Strong and weak sides of Coinbase
Taking into account all a broad picture of the company’s business, we can evaluate all pros and contras of investing in its chares. Among the company’s strong sides are:
• The company generates the net income with revenue growth of more than 100% over a year.
• Coinbase offers a wide range of services on the cryptocurrency market.
• The company operates on a promising market, which grows by over 50% every year.
• Coinbase is constantly upgrading its software for traders. The exchange administration provides its clients with several commission fee plans depending on their experience and individual needs.
• The company’s shares might be interesting to both crypto optimists and more conservative investors.
• Simple and easy-to-understand business model.
Coinbase’s weak sides in my opinion are the following:
• Coinbase’s financial performance directly depends on the growth rate or decline of the cryptocurrency capitalization. The volatility of most coin prices is measured in double digits, thus making the company’s cash flows rather unstable.
• The company’s current revenue growth rates are very likely to decrease.
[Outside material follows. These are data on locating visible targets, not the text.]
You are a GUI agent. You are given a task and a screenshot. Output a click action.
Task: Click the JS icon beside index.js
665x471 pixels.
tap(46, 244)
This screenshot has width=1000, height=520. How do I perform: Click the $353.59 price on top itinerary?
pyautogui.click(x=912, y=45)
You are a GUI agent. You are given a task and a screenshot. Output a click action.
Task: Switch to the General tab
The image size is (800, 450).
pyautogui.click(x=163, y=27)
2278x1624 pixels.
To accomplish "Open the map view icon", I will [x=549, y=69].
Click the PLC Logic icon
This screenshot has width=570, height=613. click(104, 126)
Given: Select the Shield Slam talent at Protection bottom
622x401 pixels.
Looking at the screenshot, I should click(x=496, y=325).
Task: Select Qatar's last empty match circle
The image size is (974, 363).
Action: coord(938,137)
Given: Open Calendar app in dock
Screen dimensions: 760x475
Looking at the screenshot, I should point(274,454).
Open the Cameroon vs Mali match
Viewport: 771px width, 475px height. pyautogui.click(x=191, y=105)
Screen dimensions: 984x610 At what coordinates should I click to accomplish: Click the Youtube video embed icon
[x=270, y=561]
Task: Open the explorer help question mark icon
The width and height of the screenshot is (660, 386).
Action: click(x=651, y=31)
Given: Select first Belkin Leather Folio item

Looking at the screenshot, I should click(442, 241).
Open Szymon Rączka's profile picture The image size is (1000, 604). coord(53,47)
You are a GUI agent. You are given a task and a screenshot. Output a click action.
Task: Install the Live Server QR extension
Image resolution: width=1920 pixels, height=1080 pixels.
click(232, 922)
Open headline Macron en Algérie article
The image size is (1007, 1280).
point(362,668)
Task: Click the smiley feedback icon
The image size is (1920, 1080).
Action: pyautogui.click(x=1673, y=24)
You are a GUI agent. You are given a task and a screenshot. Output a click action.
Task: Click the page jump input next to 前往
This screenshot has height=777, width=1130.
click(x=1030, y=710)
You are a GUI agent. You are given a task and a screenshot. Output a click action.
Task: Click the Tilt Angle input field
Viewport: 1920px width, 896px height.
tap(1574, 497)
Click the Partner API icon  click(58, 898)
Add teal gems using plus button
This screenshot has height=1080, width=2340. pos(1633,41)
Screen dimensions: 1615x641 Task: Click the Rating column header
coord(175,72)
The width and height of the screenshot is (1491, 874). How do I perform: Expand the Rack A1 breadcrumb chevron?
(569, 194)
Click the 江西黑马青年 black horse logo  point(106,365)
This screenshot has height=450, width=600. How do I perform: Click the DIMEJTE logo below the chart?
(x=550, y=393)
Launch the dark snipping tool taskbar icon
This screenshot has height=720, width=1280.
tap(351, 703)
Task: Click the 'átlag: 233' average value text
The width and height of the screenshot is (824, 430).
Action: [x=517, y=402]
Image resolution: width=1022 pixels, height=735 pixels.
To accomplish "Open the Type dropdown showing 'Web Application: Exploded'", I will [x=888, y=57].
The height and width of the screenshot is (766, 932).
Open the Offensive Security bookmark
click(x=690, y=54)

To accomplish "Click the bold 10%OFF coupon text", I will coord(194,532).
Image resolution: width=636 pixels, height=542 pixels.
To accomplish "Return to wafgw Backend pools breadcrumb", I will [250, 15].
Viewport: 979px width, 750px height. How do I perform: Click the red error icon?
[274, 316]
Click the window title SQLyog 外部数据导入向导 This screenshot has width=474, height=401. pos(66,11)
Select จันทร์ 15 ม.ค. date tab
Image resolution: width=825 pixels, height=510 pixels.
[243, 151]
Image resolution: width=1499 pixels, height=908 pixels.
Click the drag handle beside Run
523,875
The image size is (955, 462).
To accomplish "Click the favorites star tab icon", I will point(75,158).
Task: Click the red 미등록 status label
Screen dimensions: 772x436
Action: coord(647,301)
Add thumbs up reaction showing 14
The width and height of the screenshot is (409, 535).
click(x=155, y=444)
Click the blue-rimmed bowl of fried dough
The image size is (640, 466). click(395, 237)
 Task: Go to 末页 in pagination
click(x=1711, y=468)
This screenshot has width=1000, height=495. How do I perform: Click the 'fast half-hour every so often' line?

• The company was loss-making as far back as a year ago and is not planning to pay dividends.
IPO details and estimation of Coinbase capitalization
Over 9 rounds of financing, Coinbase Global, Inc. raised $547.31 million. Consultants of the direct listing are Goldman Sachs & Co. LLC, J.P. Morgan Securities LLC, Citigroup Global Markets Inc., and Allen & Company. Neither the price range nor the volume is known so far. However, the report data is enough for estimating the company. The IPO date is also unknown yet, but it is expected to be until mid-April.
Coinbase’s direct listing may be the biggest at the NASDAQ over the last 10 years. To assess Coinbase’s potential capitalization we use the Price-to-Sales ratio (P/S Ratio). For tech companies, the average value of the ratio is 10. In this case, the company’s capitalization may be up to $11.4 billion ($1.14 billion *10).
Considering the specific character of the cryptomarket, we recommend this company for long-term investments not more than 1% of your investment portfolio. Such conservative money management is the result of the high volatility of cryptocurrency prices.